1. Nov 1, 2013

### mateomy

Two moles of a monatomic ideal gas are at a temperature of 0°C and a
(dQ = 0) and quasi-static volume of 45 liters. The gas is expanded adiabatically
until its temperature falls to - 50°C. What are its initial and final pressures and its final volume?

I've been beating my head against a wall for a while now on this one.

I know how to find the initial pressure. That's just an easy PV=nRT problem. I get an answer of 100,956 Pa (0.1MPa). I can't find the final pressures though, totally stuck.
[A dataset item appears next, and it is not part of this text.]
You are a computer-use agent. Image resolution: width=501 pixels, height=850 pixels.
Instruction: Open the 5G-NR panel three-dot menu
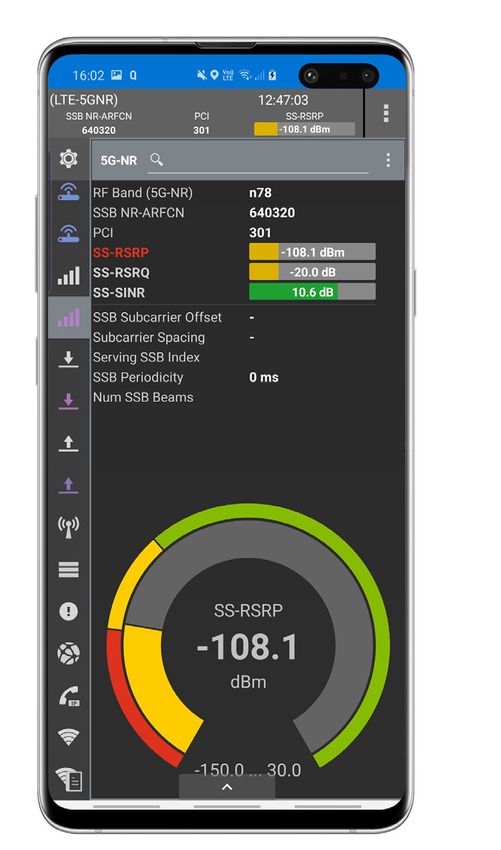point(388,160)
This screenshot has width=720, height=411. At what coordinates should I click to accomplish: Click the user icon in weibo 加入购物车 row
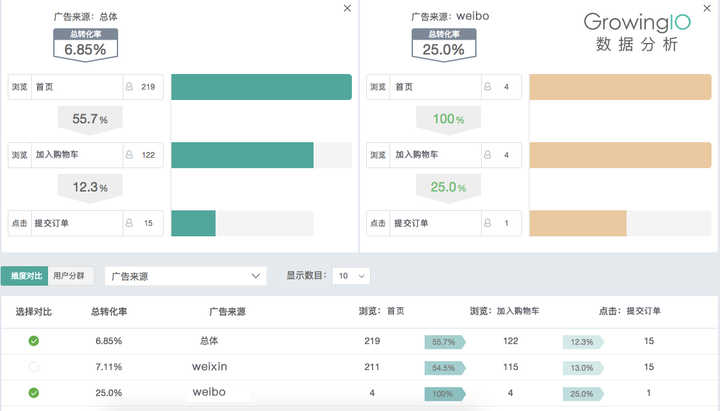(x=487, y=155)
So what I've done thus far is to utilize the first law in that I know dQ = 0. So I know that dU = -dW. Solving the U = cNRT for initial and final temperatures and taking the difference, I get an energy which I know must be attributed to the work done. This is where I get stuck.

Not sure what steps to take next. Need some assistance, thanks.

I thought I could try
$$W = - \int PdV$$
which I could do some substitution to get to (eventually),
$$W = -nRTln\left(\frac{V_f}{V_i}\right)$$
But when I do that and I set W to the difference in energy I found earlier, I get an answer that doesn't match my book's.

2. Nov 1, 2013

### Staff: Mentor

No, but you almost have it. Going back to your equation for the first law:

dU=cNRdT=-PdV=-(NRT/V)dV

where c = 3/2

Cancel NR from both sides, divide both sides by T, and integrate.

Chet

3. Nov 1, 2013

### vela

Staff Emeritus
This doesn't work because that expression for the work done is for isothermal processes. That's not what you have here.

4. Nov 1, 2013

### mateomy

So this is what I've done on your suggestion (asking for my work to be checked because my answer still isn't correct):

$$cNRdT = -\frac{NRTdV}{V}$$

$$\frac{cdT}{T} = \frac{dV}{V}$$

$$c \int_{T_i}^{T_f} \frac{dT}{T} = - \int_{V_i}^{V_f} \frac{dV}{V}$$

$$c\,ln\left(\frac{T_f}{T_i}\right) = - ln\left(\frac{V_f}{V_i}\right)$$

$$e^{c} (T_f - T_i) = -(V_f - V_i)\,\,\,\,\,\,negatives\,cancel\,here$$

from which I get a result of 224.04. However, the answer is $61E3$. Still unsure...

5. Nov 1, 2013

### haruspex

You exponentiated the LHS wrongly. eab is not eaeb.

6. Nov 1, 2013

### mateomy

I'm insanely confused then. Is it,
$$\left(\frac{T_f}{T_i}\right)^{c}$$

7. Nov 1, 2013

### Staff: Mentor

Now you're cookin'. Of course, you follow the same recipe on the RHS of the equation.

Chet

8. Nov 1, 2013

### mateomy

Now I'm becoming embarrassed...
$$\left(\frac{T_f}{T_i}\right)^{c} = \left(\frac{V_f}{V_i}\right)^{-1}$$
$$\left(\frac{T_f}{T_i}\right)^{c} = \left(\frac{V_i}{V_f}\right)$$
$$V_i \left(\frac{T_i}{T_f}\right)^{c} = V_f$$
But I'm still not getting the correct answer.

9. Nov 1, 2013

### haruspex

10. Nov 1, 2013

### mateomy

The given answer (from Callen) is $61 x 10^{3} m^{3}$. My answer is 0.06095. It almost seems like there's a conversion error but I don't see it. From the initial values: 45 liters = 0.045 cubic meters, 0 C = 273K, and -50 C = 223K.

11. Nov 1, 2013

### mateomy

Although...

I'm looking at my PDF (don't have the 'real' book) and it's entirely possible that the negative is smudged out. I've noticed a lot of cosmetic errors in this PDF. That seems reasonable if my equation is correct and I am off by that magnitude. Maybe someone could check my numbers to confirm?

12. Nov 1, 2013

### haruspex

No need to check the calculation in detail. It's quite clear that the volume would not expand by more than a factor of 10, probably much less. So 61 litres is reasonable.

13. Nov 1, 2013

### Staff: Mentor

Yeah. That should be 10-3. You did a really nice job on this problem. Too bad the book had that typo.

14. Nov 1, 2013

### mateomy

Ugh. I can't believe it was a typo. At least I got some lessons out of it. Thank you, both.